Couchepin Pascal · Bundesrat · 2006-12-05
Couchepin Pascal · Bundesrat · Wallis · 2006-12-05
Wortprotokoll
On a évoqué les avantages de cette solution. Permettez-moi d'évoquer un ou deux désavantages qui ont été relativement peu évoqués. Monsieur Stähelin a dit avec raison que c'est un changement de philosophie qui est introduit. Mais regardez comment fonctionnera le système. Vous avez une participation aux coûts de 10 pour cent si vous êtes dans un système de Managed Care, sauf, bien sûr, dans les régions peu peuplées - qu'est-ce que c'est qu'une région peu peuplée par définition en Suisse? - où il n'y a pas de sociétés d'assurance qui offrent un système de Managed Care. Cela signifie que dans les régions peuplées - et on m'expliquera ce que sont les régions peuplées et les régions peu peuplées de la Suisse -, à une compagnie d'assurance qui est relativement petite et qui n'est pas en mesure d'offrir un système de Managed Care parce qu'elle est trop "faible", les gens paieront par définition 20 pour cent.

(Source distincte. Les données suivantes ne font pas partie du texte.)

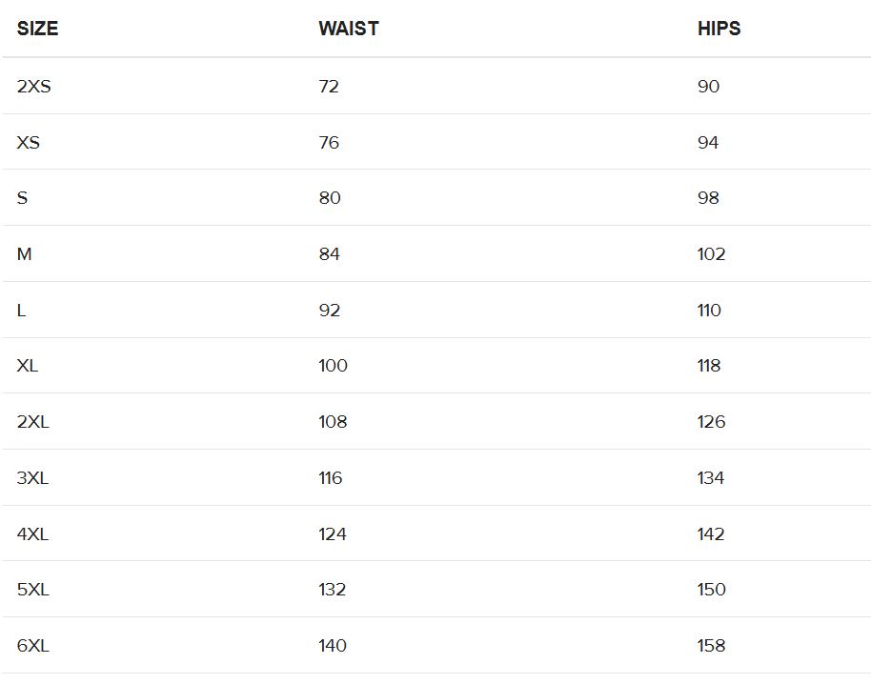The height and width of the screenshot is (684, 871).
Task: Click waist value 124 in 4XL row
Action: [x=333, y=534]
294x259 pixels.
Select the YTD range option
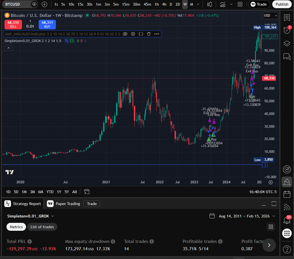pos(50,192)
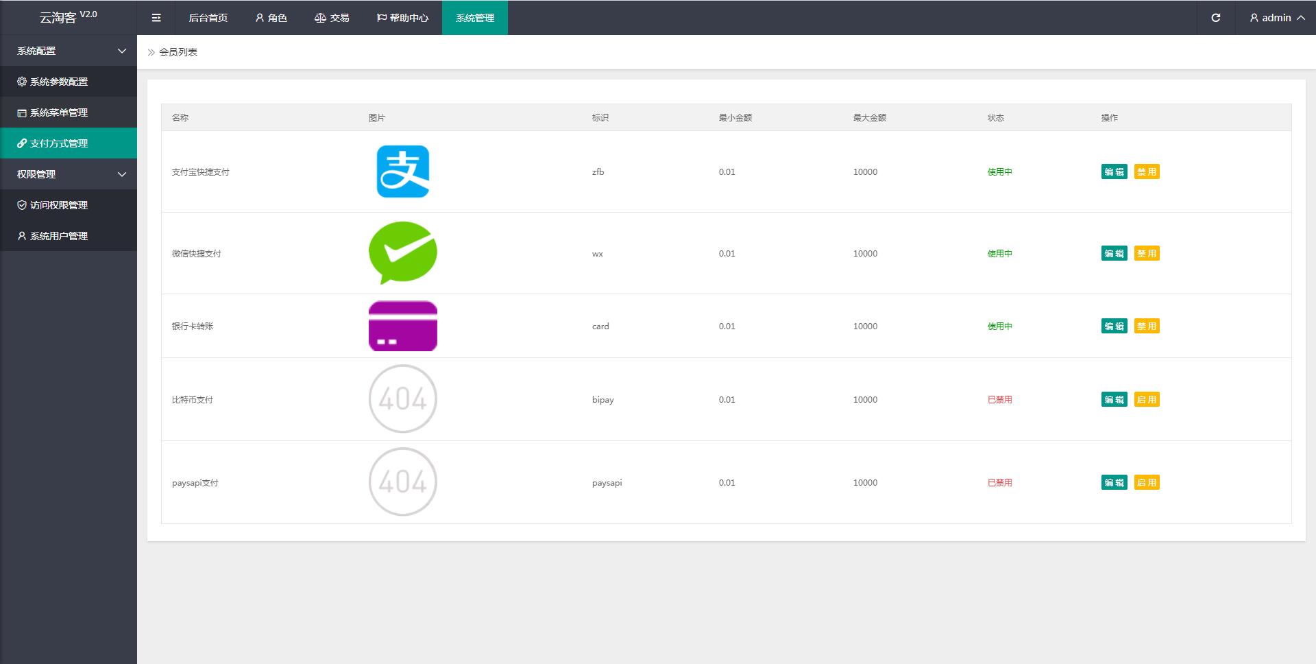This screenshot has height=664, width=1316.
Task: Open the admin user dropdown
Action: tap(1276, 18)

Cela signifie que dans la pratique vous introduisez, en adoptant cette règle, l'obligation d'avoir partout un système de Managed Care. Dans la pratique, c'est ça: vous obligez les compagnies d'assurance d'avoir partout un système de Managed Care! Aucune compagnie d'assurance ne pourra résister en disant à ses clients: "Si vous venez chez moi, vous aurez toujours 20 pour cent de participation aux coûts; si vous allez ailleurs, vous n'aurez que 10 pour cent." Alors, qu'on oblige toutes les compagnies d'assurance à avoir le système de Managed Care; c'est bien si on sait de quel système il s'agit.
Comme on n'a pas défini le système dans la loi - Madame Sommaruga, à qui je rends hommage, voulait un système dans lequel il y a la responsabilité financière; elle voulait un système précis qui n'a pas été accepté pour des raisons que je trouve justifiées. Cela signifie que les compagnies d'assurance vont organiser n'importe quel système de Managed Care pour que leurs clients, dans toute la Suisse, peuplée ou faiblement peuplée, bénéficient du 10 pour cent.
Et ce sera très facile et malheureusement, vous allez ridiculiser le système du Managed Care en poussant les compagnies d'assurance à utiliser n'importe quel modèle inefficace pour que leurs clients bénéficient des 10 pour cent.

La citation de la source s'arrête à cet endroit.